(BIVN) – Although Kīlauea volcano is no longer erupting, there has been a slow increase in seismicity at the summit region in recent weeks.
Scientists with the USGS Hawaiian Volcano Observatory noted the uptick in earthquakes in a weekly Kilauea activity update posted on Tuesday. The volcano remains at a ADVISORY alert level.
“Seismicity has been slowly increasing in recent weeks,” HVO wrote, “with a small swarm of earthquakes in the summit region on June 23.”
“Summit tiltmeters recorded three deflation-inflation cycles over the past week, along with continued gradual inflation in recent months,” scientists added.

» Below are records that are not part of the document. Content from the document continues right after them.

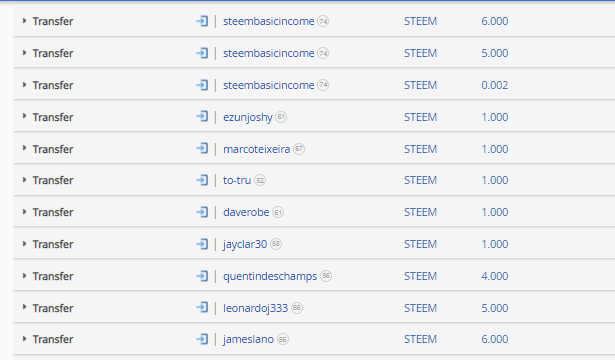Click reputation badge 58 next to jayclar30
This screenshot has width=615, height=360.
276,244
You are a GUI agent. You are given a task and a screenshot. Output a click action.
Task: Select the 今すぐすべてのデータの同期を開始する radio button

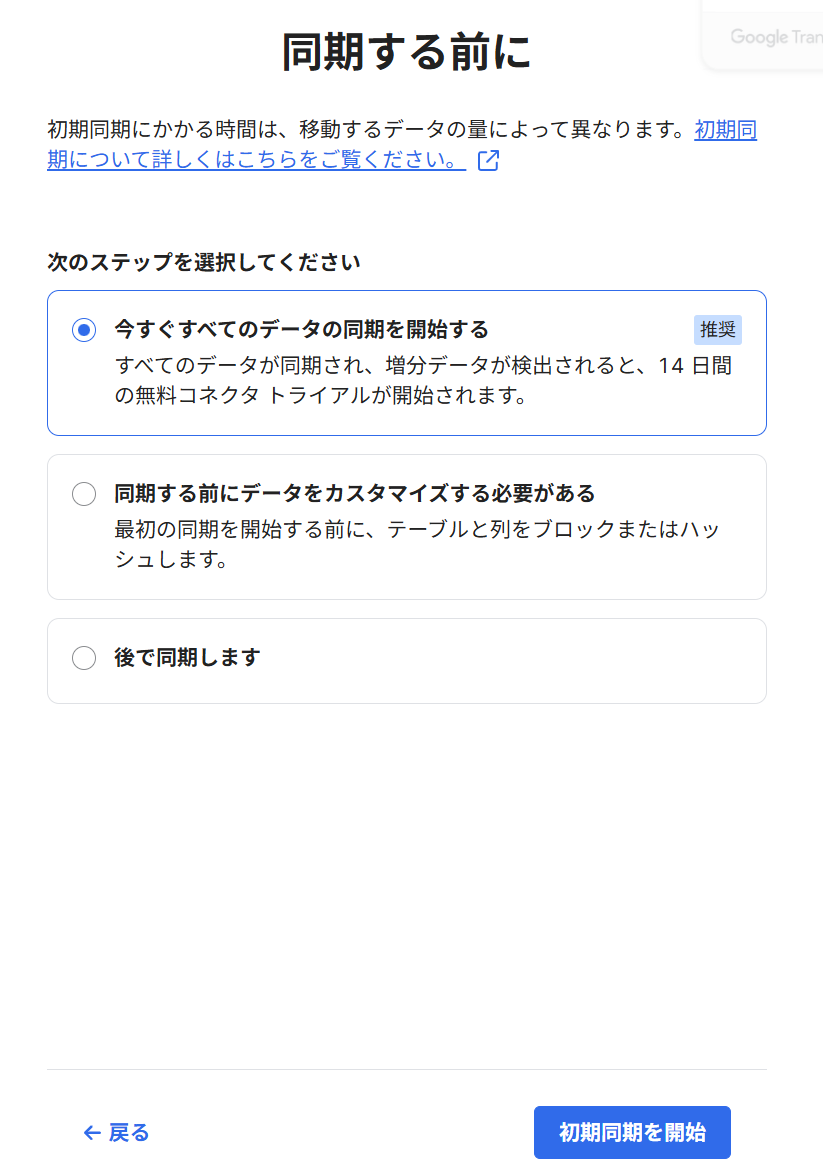pos(84,329)
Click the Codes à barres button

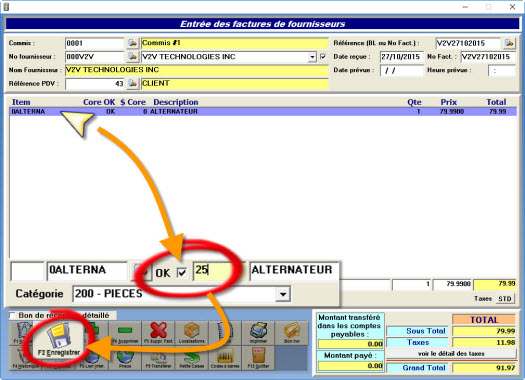[225, 358]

“It is possible that the Halema‘uma‘u vent could resume eruption or that Kīlauea is entering a longer period of quiescence prior to the next eruption,” USGS repeated.
No surface activity has been observed by field crews or webcam images since May 23, following a five-month eruption that began in December 2020. “The most recent sulfur dioxide (SO2) emission rates, measured on June 16, 2021, were 70 tonnes per day (t/d),” HVO wrote. “SO2 emission rates are approaching levels associated with the non-eruptive period from late 2018 to late 2020 (30-35 t/d) and are significantly lower than emission rates that averaged over 800 t/d from mid-February to mid-April.”
No unusual activity has been noted in the East Rift Zone. “Geodetic monitors indicate that the summit and upper East Rift Zone – between the summit and Puʻuʻōʻō – is refilling at rates similar to those measured over the past 2 years and before the December 2020 eruption,” scientists said.